## Activity
All of the entries must appear again exactly as written.

### Data for this task

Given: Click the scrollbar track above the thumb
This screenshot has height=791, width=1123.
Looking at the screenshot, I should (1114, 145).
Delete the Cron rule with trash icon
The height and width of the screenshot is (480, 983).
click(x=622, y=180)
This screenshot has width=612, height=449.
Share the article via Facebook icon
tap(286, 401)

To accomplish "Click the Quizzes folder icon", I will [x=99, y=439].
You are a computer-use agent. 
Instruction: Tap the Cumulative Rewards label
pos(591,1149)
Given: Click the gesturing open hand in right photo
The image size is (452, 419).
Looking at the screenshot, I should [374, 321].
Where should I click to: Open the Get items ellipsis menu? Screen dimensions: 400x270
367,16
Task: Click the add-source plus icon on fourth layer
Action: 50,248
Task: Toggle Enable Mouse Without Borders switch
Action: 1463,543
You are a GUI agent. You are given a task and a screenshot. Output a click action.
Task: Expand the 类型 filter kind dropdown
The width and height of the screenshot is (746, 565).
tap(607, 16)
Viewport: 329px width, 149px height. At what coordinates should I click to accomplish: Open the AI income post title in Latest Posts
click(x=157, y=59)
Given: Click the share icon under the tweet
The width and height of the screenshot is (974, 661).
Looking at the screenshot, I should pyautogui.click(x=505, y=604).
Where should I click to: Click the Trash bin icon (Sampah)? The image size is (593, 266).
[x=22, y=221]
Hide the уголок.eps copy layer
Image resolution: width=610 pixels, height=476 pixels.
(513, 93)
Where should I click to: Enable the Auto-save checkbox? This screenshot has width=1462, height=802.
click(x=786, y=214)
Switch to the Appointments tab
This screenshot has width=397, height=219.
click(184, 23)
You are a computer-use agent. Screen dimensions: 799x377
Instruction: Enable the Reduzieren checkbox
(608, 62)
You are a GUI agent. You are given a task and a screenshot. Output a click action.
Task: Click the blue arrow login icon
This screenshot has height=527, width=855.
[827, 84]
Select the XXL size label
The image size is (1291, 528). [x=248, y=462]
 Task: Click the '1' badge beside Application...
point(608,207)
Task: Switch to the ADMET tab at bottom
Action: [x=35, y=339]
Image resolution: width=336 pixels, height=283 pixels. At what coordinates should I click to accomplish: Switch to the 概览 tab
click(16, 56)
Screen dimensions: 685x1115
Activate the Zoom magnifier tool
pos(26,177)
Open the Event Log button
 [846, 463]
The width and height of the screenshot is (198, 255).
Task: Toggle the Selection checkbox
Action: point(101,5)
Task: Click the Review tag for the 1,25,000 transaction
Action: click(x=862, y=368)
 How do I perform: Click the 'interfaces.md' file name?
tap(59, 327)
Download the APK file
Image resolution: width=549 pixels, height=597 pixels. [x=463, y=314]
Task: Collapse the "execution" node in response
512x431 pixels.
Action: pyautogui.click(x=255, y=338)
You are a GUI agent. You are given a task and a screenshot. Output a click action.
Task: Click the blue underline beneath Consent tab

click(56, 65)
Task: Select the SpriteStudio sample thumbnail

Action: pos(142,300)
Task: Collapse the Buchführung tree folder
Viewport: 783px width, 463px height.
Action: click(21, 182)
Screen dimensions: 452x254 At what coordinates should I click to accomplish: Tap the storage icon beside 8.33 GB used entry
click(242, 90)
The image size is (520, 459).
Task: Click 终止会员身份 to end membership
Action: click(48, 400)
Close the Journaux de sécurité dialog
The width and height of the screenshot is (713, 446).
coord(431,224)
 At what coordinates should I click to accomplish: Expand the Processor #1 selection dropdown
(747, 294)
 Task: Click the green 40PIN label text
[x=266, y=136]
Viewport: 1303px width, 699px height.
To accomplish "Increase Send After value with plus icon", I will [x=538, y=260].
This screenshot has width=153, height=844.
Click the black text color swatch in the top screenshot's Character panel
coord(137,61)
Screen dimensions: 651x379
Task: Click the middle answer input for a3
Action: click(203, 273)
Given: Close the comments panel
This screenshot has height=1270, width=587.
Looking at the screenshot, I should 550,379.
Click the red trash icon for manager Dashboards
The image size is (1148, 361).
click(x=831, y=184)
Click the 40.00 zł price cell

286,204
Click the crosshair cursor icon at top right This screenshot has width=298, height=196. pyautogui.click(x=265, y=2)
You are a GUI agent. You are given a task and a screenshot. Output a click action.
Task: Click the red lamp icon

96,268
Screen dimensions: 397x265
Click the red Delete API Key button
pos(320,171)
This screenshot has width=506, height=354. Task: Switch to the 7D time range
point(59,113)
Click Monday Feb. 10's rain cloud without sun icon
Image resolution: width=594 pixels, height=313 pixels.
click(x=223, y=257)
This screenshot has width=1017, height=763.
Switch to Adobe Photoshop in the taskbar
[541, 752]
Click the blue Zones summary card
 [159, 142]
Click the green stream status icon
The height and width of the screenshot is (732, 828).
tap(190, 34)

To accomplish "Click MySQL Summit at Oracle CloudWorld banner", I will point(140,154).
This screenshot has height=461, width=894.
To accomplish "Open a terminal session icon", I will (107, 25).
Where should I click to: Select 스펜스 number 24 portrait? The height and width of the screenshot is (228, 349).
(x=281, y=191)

######

## Task result
Given: Click the scrollbar track above the thumb
This screenshot has height=791, width=1123.
Looking at the screenshot, I should (1114, 145).
Delete the Cron rule with trash icon
The height and width of the screenshot is (480, 983).
click(x=622, y=180)
This screenshot has width=612, height=449.
Share the article via Facebook icon
tap(286, 401)

To accomplish "Click the Quizzes folder icon", I will [x=99, y=439].
You are a computer-use agent. 
Instruction: Tap the Cumulative Rewards label
pos(591,1149)
Given: Click the gesturing open hand in right photo
The image size is (452, 419).
Looking at the screenshot, I should [374, 321].
Where should I click to: Open the Get items ellipsis menu? Screen dimensions: 400x270
367,16
Task: Click the add-source plus icon on fourth layer
Action: 50,248
Task: Toggle Enable Mouse Without Borders switch
Action: 1463,543
You are a GUI agent. You are given a task and a screenshot. Output a click action.
Task: Expand the 类型 filter kind dropdown
The width and height of the screenshot is (746, 565).
tap(607, 16)
Viewport: 329px width, 149px height. At what coordinates should I click to accomplish: Open the AI income post title in Latest Posts
click(x=157, y=59)
Given: Click the share icon under the tweet
The width and height of the screenshot is (974, 661).
Looking at the screenshot, I should pyautogui.click(x=505, y=604).
Where should I click to: Click the Trash bin icon (Sampah)? The image size is (593, 266).
[x=22, y=221]
Hide the уголок.eps copy layer
Image resolution: width=610 pixels, height=476 pixels.
(513, 93)
Where should I click to: Enable the Auto-save checkbox? This screenshot has width=1462, height=802.
click(x=786, y=214)
Switch to the Appointments tab
This screenshot has width=397, height=219.
click(184, 23)
You are a computer-use agent. Screen dimensions: 799x377
Instruction: Enable the Reduzieren checkbox
(608, 62)
You are a GUI agent. You are given a task and a screenshot. Output a click action.
Task: Click the blue arrow login icon
This screenshot has height=527, width=855.
[827, 84]
Select the XXL size label
The image size is (1291, 528). [x=248, y=462]
 Task: Click the '1' badge beside Application...
point(608,207)
Task: Switch to the ADMET tab at bottom
Action: [x=35, y=339]
Image resolution: width=336 pixels, height=283 pixels. At what coordinates should I click to accomplish: Switch to the 概览 tab
click(16, 56)
Screen dimensions: 685x1115
Activate the Zoom magnifier tool
pos(26,177)
Open the Event Log button
 [846, 463]
The width and height of the screenshot is (198, 255).
Task: Toggle the Selection checkbox
Action: point(101,5)
Task: Click the Review tag for the 1,25,000 transaction
Action: click(x=862, y=368)
 How do I perform: Click the 'interfaces.md' file name?
tap(59, 327)
Download the APK file
Image resolution: width=549 pixels, height=597 pixels. [x=463, y=314]
Task: Collapse the "execution" node in response
512x431 pixels.
Action: pyautogui.click(x=255, y=338)
You are a GUI agent. You are given a task and a screenshot. Output a click action.
Task: Click the blue underline beneath Consent tab

click(56, 65)
Task: Select the SpriteStudio sample thumbnail

Action: pos(142,300)
Task: Collapse the Buchführung tree folder
Viewport: 783px width, 463px height.
Action: click(21, 182)
Screen dimensions: 452x254 At what coordinates should I click to accomplish: Tap the storage icon beside 8.33 GB used entry
click(242, 90)
The image size is (520, 459).
Task: Click 终止会员身份 to end membership
Action: click(48, 400)
Close the Journaux de sécurité dialog
The width and height of the screenshot is (713, 446).
coord(431,224)
 At what coordinates should I click to accomplish: Expand the Processor #1 selection dropdown
(747, 294)
 Task: Click the green 40PIN label text
[x=266, y=136]
Viewport: 1303px width, 699px height.
To accomplish "Increase Send After value with plus icon", I will [x=538, y=260].
This screenshot has width=153, height=844.
Click the black text color swatch in the top screenshot's Character panel
coord(137,61)
Screen dimensions: 651x379
Task: Click the middle answer input for a3
Action: click(203, 273)
Given: Close the comments panel
This screenshot has height=1270, width=587.
Looking at the screenshot, I should 550,379.
Click the red trash icon for manager Dashboards
The image size is (1148, 361).
click(x=831, y=184)
Click the 40.00 zł price cell

286,204
Click the crosshair cursor icon at top right This screenshot has width=298, height=196. pyautogui.click(x=265, y=2)
You are a GUI agent. You are given a task and a screenshot. Output a click action.
Task: Click the red lamp icon

96,268
Screen dimensions: 397x265
Click the red Delete API Key button
pos(320,171)
This screenshot has width=506, height=354. Task: Switch to the 7D time range
point(59,113)
Click Monday Feb. 10's rain cloud without sun icon
Image resolution: width=594 pixels, height=313 pixels.
click(x=223, y=257)
This screenshot has width=1017, height=763.
Switch to Adobe Photoshop in the taskbar
[541, 752]
Click the blue Zones summary card
 [159, 142]
Click the green stream status icon
The height and width of the screenshot is (732, 828).
tap(190, 34)

To accomplish "Click MySQL Summit at Oracle CloudWorld banner", I will point(140,154).
This screenshot has height=461, width=894.
To accomplish "Open a terminal session icon", I will (107, 25).
Where should I click to: Select 스펜스 number 24 portrait? The height and width of the screenshot is (228, 349).
(x=281, y=191)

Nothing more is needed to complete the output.